Get ready for Taxes: What to know about the amount of a tax refund

 After filing a tax return, a taxpayer will know whether or not they are to receive a tax refund. Sometimes, however, a taxpayer’s refund will be a different amount than they expect.

Here are some reasons a taxpayer’s refund might be less than they thought:

  • Financial transactions happening late in the year can have an unexpected tax impact if a 2019 federal income tax withholding unexpectedly falls short of the tax liability of the year. Certain transactions can influence taxpayer’s anticipated refund. This includes things like:
  • Year-end and holiday bonuses
  • Stock dividends
  • Capital gain distributions from mutual funds and stocks
  • Real estate or other property sold at a profit

If this happens taxpayer’s can still make a quarterly estimated tax payment directly to the IRS for the tax year 2019. The deadline for making a payment for the fourth quarter of 2019 is Wednesday, Jan. 15, 2020.

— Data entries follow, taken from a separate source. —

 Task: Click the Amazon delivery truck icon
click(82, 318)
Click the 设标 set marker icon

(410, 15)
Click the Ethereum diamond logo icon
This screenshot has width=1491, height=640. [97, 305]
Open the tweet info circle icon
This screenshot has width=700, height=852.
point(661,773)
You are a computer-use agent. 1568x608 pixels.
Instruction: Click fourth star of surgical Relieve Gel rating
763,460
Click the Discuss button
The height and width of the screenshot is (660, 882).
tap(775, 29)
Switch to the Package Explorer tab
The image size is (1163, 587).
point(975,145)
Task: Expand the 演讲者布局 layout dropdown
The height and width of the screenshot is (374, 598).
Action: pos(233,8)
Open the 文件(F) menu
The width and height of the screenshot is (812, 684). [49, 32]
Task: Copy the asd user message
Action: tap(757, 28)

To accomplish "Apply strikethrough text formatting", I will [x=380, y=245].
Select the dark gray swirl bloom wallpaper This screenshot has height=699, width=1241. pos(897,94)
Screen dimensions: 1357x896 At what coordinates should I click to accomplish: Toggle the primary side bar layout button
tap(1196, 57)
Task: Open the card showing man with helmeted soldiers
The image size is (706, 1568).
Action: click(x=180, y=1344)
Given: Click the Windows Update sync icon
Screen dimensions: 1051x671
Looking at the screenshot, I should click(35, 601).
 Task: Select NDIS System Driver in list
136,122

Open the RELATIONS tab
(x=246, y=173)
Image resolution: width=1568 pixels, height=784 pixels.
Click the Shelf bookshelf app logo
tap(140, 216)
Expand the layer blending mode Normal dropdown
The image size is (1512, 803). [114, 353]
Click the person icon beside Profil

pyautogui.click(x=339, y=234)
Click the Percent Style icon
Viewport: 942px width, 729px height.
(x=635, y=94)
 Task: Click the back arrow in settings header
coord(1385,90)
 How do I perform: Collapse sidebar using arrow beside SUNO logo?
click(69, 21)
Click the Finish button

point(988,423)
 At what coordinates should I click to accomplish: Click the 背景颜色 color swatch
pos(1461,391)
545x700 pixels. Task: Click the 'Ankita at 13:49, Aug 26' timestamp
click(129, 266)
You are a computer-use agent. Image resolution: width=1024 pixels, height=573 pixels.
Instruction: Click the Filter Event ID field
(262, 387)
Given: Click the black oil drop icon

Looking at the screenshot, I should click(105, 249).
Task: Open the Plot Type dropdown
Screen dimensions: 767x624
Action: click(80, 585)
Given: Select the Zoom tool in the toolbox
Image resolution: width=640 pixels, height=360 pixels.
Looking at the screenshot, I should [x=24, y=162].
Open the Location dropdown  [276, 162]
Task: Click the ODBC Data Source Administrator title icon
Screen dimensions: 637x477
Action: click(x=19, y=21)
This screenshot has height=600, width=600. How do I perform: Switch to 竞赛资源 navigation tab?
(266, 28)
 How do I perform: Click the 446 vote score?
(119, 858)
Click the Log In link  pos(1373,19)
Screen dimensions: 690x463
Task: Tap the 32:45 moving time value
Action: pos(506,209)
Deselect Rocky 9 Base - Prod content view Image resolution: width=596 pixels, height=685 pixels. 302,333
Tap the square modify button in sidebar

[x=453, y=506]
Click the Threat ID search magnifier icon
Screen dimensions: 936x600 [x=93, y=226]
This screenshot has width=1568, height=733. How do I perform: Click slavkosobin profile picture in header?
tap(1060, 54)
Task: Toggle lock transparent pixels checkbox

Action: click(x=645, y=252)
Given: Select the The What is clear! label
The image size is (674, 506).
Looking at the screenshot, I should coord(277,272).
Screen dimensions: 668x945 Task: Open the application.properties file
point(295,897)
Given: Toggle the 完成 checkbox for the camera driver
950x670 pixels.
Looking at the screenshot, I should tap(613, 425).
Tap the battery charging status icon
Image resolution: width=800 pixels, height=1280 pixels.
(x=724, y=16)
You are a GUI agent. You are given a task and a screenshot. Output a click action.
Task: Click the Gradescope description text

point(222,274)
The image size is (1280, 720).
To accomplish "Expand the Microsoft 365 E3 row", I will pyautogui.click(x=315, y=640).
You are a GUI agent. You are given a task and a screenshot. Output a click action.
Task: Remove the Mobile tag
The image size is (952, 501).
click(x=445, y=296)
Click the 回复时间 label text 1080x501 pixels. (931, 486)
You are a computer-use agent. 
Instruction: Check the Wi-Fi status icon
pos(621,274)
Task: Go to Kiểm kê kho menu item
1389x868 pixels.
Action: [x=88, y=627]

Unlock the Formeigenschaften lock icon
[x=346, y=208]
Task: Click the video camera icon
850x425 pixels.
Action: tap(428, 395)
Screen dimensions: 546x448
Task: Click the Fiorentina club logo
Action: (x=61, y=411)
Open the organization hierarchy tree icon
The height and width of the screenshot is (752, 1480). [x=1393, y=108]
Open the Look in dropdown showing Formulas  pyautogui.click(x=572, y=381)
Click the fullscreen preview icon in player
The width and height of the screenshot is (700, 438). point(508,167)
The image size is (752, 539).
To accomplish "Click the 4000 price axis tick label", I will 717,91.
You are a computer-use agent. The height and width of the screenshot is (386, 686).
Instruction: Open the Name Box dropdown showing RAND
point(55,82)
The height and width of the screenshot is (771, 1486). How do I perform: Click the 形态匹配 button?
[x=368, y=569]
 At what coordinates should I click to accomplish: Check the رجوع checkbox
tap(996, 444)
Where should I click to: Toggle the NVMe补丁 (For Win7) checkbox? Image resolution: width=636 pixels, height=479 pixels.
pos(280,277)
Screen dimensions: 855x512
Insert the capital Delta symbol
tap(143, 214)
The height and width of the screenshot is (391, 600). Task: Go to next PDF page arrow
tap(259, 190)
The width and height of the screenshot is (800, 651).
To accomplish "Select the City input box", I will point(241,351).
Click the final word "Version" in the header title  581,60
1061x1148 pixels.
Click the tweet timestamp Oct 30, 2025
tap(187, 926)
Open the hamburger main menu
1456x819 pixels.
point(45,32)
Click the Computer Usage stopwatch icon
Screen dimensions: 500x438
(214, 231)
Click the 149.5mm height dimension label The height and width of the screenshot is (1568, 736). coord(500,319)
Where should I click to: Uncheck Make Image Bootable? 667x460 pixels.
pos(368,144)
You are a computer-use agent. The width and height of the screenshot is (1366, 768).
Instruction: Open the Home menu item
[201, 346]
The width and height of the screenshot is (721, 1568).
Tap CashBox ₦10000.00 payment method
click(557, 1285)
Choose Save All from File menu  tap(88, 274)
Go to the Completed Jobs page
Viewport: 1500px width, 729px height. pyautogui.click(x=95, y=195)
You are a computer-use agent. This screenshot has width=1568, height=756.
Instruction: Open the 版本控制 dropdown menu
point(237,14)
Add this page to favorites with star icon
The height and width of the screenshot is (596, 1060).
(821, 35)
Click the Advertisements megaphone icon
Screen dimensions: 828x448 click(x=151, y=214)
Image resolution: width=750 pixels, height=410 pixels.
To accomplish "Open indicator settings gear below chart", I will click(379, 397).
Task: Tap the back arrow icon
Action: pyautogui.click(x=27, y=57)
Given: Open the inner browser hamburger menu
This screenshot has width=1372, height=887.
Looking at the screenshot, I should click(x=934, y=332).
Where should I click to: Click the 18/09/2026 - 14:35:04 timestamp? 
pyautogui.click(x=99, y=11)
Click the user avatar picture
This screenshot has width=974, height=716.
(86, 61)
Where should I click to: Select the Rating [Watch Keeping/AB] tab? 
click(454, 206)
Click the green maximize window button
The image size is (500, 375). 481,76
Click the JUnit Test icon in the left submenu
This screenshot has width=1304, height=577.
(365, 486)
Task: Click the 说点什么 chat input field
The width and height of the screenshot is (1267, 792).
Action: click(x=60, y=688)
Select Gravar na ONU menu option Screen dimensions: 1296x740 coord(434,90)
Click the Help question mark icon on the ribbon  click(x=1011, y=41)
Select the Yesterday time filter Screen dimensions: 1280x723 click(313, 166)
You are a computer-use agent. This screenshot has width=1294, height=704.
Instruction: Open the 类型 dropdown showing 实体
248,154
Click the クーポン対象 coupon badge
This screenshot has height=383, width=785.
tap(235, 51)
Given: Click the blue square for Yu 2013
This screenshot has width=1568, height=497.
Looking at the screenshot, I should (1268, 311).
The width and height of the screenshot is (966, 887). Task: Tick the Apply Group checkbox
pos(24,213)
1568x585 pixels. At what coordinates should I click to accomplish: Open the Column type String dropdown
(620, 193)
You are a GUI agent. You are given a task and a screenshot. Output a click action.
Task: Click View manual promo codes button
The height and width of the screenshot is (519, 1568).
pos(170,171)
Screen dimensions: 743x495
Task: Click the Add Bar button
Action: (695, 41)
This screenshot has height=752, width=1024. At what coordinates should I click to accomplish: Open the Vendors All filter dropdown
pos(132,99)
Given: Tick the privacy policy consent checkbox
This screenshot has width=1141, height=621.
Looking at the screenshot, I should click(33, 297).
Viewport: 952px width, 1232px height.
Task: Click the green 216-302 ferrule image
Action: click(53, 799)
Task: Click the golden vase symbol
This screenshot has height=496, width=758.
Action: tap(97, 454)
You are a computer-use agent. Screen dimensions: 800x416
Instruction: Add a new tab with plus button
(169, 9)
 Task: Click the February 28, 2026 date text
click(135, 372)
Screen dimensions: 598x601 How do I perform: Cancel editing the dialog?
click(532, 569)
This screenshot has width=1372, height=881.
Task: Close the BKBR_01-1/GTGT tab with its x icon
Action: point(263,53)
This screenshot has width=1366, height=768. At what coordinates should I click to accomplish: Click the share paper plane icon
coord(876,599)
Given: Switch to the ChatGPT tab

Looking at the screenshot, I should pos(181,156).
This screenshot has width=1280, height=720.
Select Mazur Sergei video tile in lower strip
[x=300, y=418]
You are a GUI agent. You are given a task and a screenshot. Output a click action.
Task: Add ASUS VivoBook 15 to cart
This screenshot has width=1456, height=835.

  • A taxpayer’s refund can be used to pay other debts a taxpayer owes. All or part of a refund can go to a taxpayer’s
  • Past-due federal tax
  • State income tax
  • State unemployment compensation debts
  • Child and spousal support
  • Other federal nontax debts such as student loans

A taxpayer receives a notice if their debt meets the criteria for an offset.

Any remainder of refund will be sent in a check or direct deposit as the taxpayer had originally requested on the return.